Besides these termed postpaid contracts which formed the lion’s share of the total revenue earnings in the mobile tariff sector, a stabilized proportion of 5 percent were contributed by pre-paid cards.
“The popularity and widespread adoption of the latest mobile Internet devices such as smartphones and tablets have been directly fueling the rising take-up of mobile tariff plans, propelling the sector’s value worth in recent times to the highest it has ever been in the country,” noted Ms. Lydia Huang, General Manager of GfK Taiwan.
Tablets and smartphones correspondingly turned in strong first quarter performances. GfK’s retail audit findings reflected exponential volume growth of 159 and 206 percent respectively for these devices when compared to the same period last year.
“Mobile network operators have been fast in reacting to market trends, enticing their customers with attractive promotions such as the bundling of product with affordable monthly subscription plan,” commented Ms. Huang. “An emerging trend is the willingness of consumers to commit to a longer term contract in order to enjoy greater savings for their mobile device.”

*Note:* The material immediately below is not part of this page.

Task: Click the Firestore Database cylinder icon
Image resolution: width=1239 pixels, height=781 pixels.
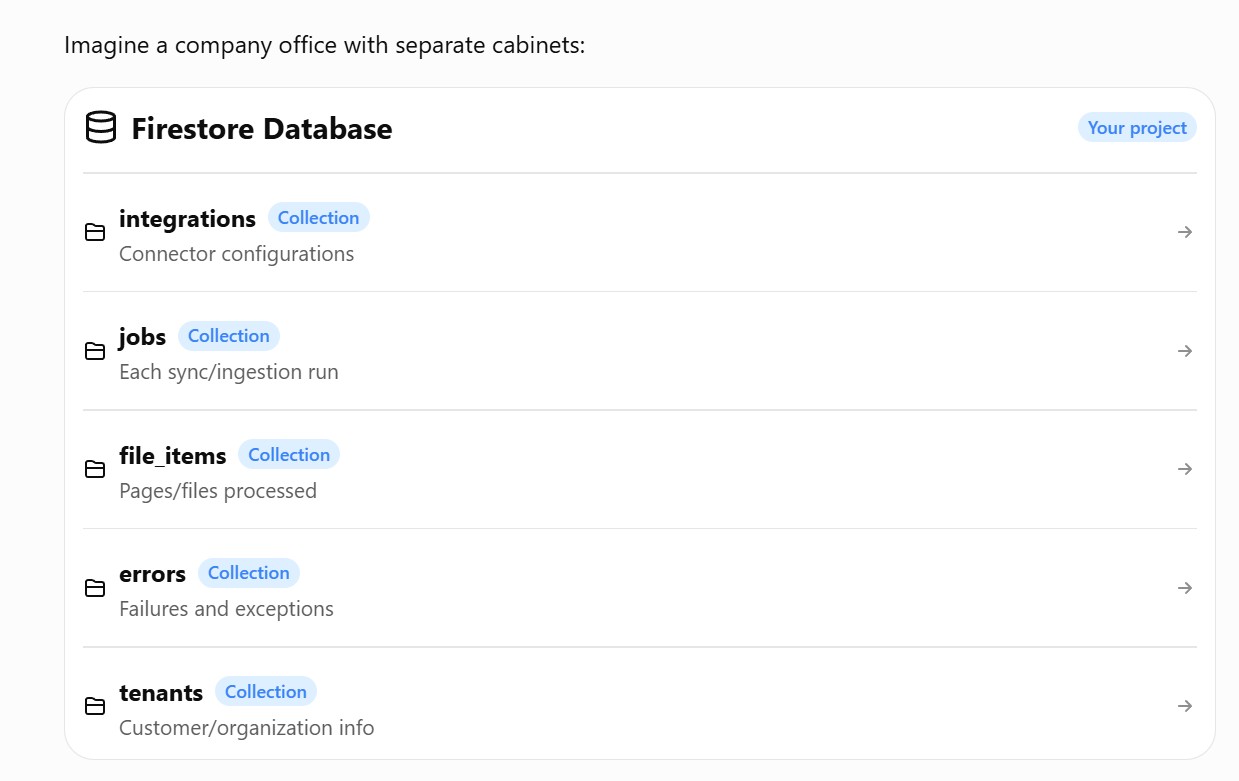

For instance, while only 27 percent of subscribers in November 2011 chose to sign on a contract beyond the 2 year term, the proportion has been rising steadily over the next consecutive months to reach 43 percent in March this year.
GfK findings have also revealed that close to half (48%) of the contracts secured in first quarter were renewals–signifying a considerable level of satisfaction amongst subscribers with their current service provider. Meanwhile, 18 percent switched service provider, as shown by the porting of their existing mobile number over from the previous operator. This churn rate is relative high and indicates a high level of competition in the market for ownership of subscribers. The remaining 34 percent were new customers.
“As these popular mobile Internet devices continue to proliferate, the upsurge in consumers’ adoption and corresponding take up rate for mobile subscription plans will also climb substantially,” said Ms. Huang. “The value of the mobile subscription market will no doubt escalate further, leading to intensification of marketing efforts by the major mobile service operations to win the consumer dollar. Ultimately, the victorious player would need to have the ability to do both–constantly inject exciting promotions in the market to draw in new customers and have in place a loyalty program attractive enough to retain the existing ones,” Ms. Huang concluded.